Laser Focus World: What inspired this work?
Rajiv Pancholy: There were two main inspirations: The first is a disruption to optical interconnects’ cost, power, and reliability for critical networking applications. The second is migrations of critical workloads into the cloud and the introduction of new services processing large amounts of data. These trends are driving a need for purpose-built artificial intelligence (AI) and machine learning (ML) fabrics that will require new scale-up and scale-out compute and networking architectures.
LFW: How does Bailly work and what kinds of benefits does it provide?
Pancholy: Today, network switching is done inside hyperscale data centers with a switch ASIC (application-specific integrated circuit). Each of these ASICs is connected to pluggable optical receivers to connect layers (LEAF, SPINE, etc.) to transmit data. These traditional switch systems with pluggable or socketed optical transceivers require high power to equalize signal impairments incurred on a signal as it traverses long traces and through multiple connector discontinuities. Escape density is constrained in traditional systems by the mechanical design limits of transceiver electrical connectors. By eliminating these interfaces and driving the optics directly from the switch ASIC, we can provide a 30% system power reduction and significantly reduce the cost/bit.
LFW: Most surprising thing about Bailly?
Pancholy: It’s an all-optical 51.2-T CPO switch that can achieve 5.5 W of power per 800 G. Currently available pluggable modules require 14–16 W/800 G.
LFW: Why silicon photonics?
Pancholy: Silicon photonics provides a way to integrate package photonics and electronics. With it, we can collapse 128 optical transceivers—at least three cubic feet in volume—down to the size of four quarters. And through this collapse, we save 50% on I/O power.

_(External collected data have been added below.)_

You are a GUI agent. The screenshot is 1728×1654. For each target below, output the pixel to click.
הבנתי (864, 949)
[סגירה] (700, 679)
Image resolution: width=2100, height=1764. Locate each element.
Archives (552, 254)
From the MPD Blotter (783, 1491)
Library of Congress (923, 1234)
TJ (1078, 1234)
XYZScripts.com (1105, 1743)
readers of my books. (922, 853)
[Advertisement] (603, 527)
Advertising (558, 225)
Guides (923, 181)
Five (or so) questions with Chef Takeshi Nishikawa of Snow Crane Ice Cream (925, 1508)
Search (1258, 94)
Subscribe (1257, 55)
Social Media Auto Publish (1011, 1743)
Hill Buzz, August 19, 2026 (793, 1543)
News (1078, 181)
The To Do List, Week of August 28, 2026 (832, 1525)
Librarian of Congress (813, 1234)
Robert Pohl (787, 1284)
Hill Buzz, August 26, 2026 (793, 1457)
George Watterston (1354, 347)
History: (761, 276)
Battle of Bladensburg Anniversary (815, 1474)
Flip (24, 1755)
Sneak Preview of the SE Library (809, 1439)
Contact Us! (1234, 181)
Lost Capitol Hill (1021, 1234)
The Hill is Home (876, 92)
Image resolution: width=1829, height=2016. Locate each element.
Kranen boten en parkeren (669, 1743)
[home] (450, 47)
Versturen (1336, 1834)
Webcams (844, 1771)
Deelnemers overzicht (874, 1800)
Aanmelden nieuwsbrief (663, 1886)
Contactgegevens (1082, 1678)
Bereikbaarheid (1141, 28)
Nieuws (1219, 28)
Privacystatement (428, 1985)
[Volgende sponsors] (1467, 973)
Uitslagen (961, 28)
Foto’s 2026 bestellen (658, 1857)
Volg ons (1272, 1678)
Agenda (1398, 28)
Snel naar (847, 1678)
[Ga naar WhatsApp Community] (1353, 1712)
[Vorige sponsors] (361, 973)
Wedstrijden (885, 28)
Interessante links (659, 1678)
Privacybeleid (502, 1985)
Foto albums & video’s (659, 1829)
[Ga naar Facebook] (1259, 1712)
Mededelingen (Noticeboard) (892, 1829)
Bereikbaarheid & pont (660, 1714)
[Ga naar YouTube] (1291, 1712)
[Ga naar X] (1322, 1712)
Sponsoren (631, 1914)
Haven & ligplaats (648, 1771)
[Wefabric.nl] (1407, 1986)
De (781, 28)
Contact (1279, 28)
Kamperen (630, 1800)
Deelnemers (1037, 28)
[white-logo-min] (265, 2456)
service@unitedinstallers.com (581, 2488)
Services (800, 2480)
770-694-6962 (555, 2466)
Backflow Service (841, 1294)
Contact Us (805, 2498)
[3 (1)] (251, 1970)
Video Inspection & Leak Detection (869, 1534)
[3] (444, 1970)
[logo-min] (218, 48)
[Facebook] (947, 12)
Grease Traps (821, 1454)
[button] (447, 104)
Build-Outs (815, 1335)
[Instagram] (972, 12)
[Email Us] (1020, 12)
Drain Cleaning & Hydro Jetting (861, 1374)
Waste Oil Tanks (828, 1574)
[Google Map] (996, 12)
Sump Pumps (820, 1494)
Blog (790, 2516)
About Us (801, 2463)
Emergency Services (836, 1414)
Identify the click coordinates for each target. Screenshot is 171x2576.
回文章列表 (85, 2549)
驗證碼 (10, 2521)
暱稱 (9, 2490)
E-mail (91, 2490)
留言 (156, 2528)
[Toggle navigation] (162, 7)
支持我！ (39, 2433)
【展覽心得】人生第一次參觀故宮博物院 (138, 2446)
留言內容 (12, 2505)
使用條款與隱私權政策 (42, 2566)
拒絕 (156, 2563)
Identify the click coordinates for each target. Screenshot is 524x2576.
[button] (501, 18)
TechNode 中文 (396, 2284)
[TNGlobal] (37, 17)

Juniper, Cisco, Marvell, and many others have made acquisitions to get into silicon photonics. Intel and now Broadcom have developed the technology in-house with deep investments.
LFW: Applications?
Pancholy: As we start to demonstrate full functionality of the highest-density photonics ICs, we’ll facilitate beachfront connectivity challenges on single reticle ASICs while lowering the total cost/bit. CPO will enable not only networking, but GPU-to-GPU (graphical processing unit) interconnects, resource pooling, and memory disaggregation while we continue to address the needs of AI/ML training clusters with high-bandwidth, radix connectivity, and the lowest cost per bit with the lowest power usage effectiveness.